We have recently virtualized seven Windows 2000 servers onto two Hyper-V hosts running Windows 2008 R2 64-bit. We now have clock drift on one of these VMs that does not correct itself and is now 40 seconds ahead of the PDC, drifting about 1 second per hour. The other six are continually correcting and staying within one second of each other and the PDC.
All seven servers are web servers behind a firewall, in the DMZ of our domain. The PDC is behind a second firewall, in the Trusted Zone. Prior to virtualization web server AASD02 was set up to get time from internet NTP servers (tick, tock. time-a, etc.) and the PDC got its time from AASD02. All other servers in the DMZ and Trusted Zone got their time from the domain.
After virtualizing the seven web servers, we noticed clock drift and decided to make the virtual host CTVHOST2 get the time from the internet NTP servers and the PDC get its time from this virtual host. This worked well, and six of the seven web servers and all physical servers are maintaining time nicely now. The only exception is AASD02, which used to get the time from the internet. It is drifting badly, about 1 second per hour, and no corrections are being applied by Windows Time or Hyper-V time synchronization.
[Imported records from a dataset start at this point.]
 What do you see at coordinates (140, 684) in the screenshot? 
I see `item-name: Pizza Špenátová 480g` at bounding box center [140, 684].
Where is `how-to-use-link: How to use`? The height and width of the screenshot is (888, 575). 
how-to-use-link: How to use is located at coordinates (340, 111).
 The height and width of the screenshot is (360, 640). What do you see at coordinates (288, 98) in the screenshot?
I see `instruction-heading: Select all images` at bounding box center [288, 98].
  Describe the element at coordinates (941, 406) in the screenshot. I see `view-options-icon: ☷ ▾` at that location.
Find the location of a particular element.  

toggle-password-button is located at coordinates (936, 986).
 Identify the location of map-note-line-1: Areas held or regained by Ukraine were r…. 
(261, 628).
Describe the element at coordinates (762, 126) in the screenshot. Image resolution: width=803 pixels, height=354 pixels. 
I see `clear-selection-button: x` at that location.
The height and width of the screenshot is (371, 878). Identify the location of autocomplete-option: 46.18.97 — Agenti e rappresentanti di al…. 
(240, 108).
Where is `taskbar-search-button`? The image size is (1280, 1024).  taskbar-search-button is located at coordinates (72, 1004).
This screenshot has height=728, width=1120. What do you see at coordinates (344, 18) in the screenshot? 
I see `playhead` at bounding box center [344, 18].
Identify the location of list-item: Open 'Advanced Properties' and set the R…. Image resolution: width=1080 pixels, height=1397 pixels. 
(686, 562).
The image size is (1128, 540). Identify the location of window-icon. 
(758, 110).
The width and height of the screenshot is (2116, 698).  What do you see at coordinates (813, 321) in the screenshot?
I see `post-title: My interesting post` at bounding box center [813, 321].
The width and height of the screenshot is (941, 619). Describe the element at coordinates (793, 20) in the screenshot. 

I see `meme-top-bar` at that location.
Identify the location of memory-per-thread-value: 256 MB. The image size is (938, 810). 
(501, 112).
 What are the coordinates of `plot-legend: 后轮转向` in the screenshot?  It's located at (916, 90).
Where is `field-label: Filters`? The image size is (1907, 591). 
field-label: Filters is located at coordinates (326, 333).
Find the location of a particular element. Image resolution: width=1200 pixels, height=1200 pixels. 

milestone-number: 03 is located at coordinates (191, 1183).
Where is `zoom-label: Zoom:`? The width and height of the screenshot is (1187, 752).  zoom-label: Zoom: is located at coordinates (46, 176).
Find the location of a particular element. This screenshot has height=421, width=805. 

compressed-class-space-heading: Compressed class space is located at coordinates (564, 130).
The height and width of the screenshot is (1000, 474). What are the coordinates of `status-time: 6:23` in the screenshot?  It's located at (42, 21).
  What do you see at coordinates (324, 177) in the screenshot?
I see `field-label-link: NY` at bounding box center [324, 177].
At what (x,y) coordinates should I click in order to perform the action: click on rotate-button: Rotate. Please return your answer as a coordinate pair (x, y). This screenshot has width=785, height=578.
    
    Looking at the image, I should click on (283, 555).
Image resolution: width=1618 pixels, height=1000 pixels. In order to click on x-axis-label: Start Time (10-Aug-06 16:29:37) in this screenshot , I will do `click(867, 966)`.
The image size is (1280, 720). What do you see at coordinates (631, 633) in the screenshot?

I have verified the W32Time settings in the registry of AASD02 now match the other servers, and the VM has been restarted multiple times. Two other VMs on the same host have the same settings and are staying in sync, but this one doesn't. If I correct the time to be behind the PDC by 10 or 15 seconds, it still doesn't get corrected and drifts right past zero to be ahead of the domain time.
How can I get this server to stop drifting? Since it was previously the "reliable time source", is there something buried in Windows 2000 or the BIOS that keeps it from applying Windows Time and Hyper-V Time Synchronization? Everything I find on TechNet, etc. applies to Windows 2003/XP and above, and w32tm is quite a bit different on Windows 2000.
Thanks.
Sam Trexler
• Disable w32time service in the guest machine, or
• Disable Time synchronization in the Integration services
Microsoft suggests using Time synchronization from the host server with Integration services.